Dengan kondisi tersebut, kedua toko diduga secara bebas menjual produk impor tanpa izin edar resmi, sertifikat kelayakan produk, serta diduga tidak terdaftar dalam kewajiban pajak penjualan. Praktik ini dinilai berpotensi merugikan keuangan negara serta menciptakan persaingan usaha yang tidak sehat.
Namun demikian, hingga saat ini belum terlihat adanya tindakan tegas dari instansi terkait. Dugaan pembiaran terhadap aktivitas penjualan produk impor tanpa legalitas tersebut pun mencuat ke permukaan.
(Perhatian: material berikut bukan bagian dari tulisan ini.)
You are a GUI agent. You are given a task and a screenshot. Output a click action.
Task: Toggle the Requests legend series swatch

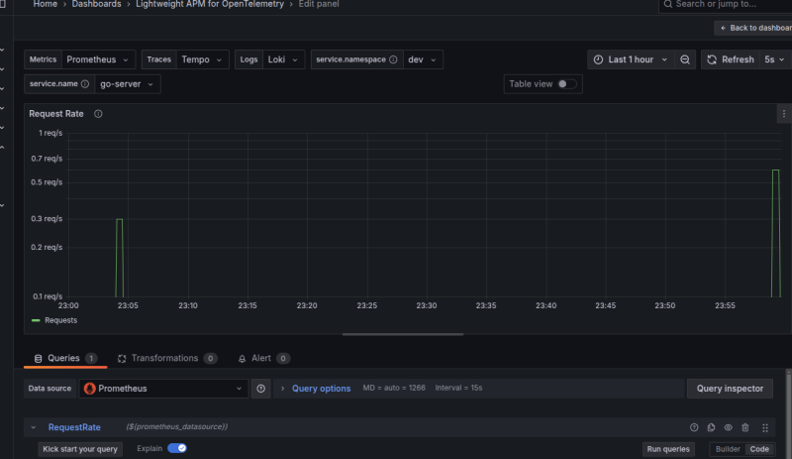(x=36, y=320)
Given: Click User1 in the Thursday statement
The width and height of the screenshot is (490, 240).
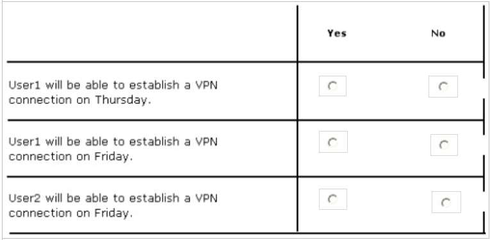Looking at the screenshot, I should [x=24, y=85].
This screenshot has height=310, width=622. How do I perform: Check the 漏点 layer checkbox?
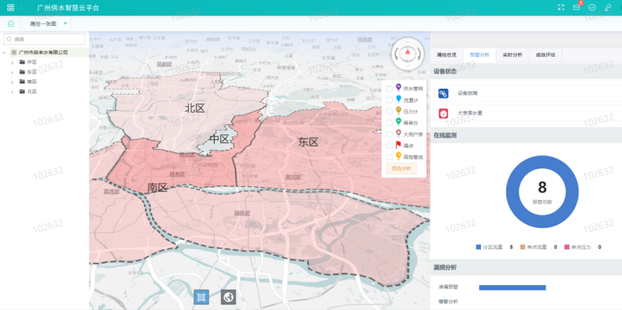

Tim media Salira TV meminta Dinas ESDM Provinsi Kepulauan Riau, Dinas ESDM Kabupaten Karimun, serta pihak Bea Cukai untuk segera melakukan pengecekan dan penertiban terhadap toko-toko yang diduga melanggar aturan. Langkah ini dinilai penting agar pelanggaran tidak semakin meluas.
Apabila tidak ada tindak lanjut yang jelas, tim media menyatakan akan menyurati kementerian terkait guna mencegah potensi kebocoran keuangan negara dan memastikan penegakan hukum berjalan sebagaimana mestinya.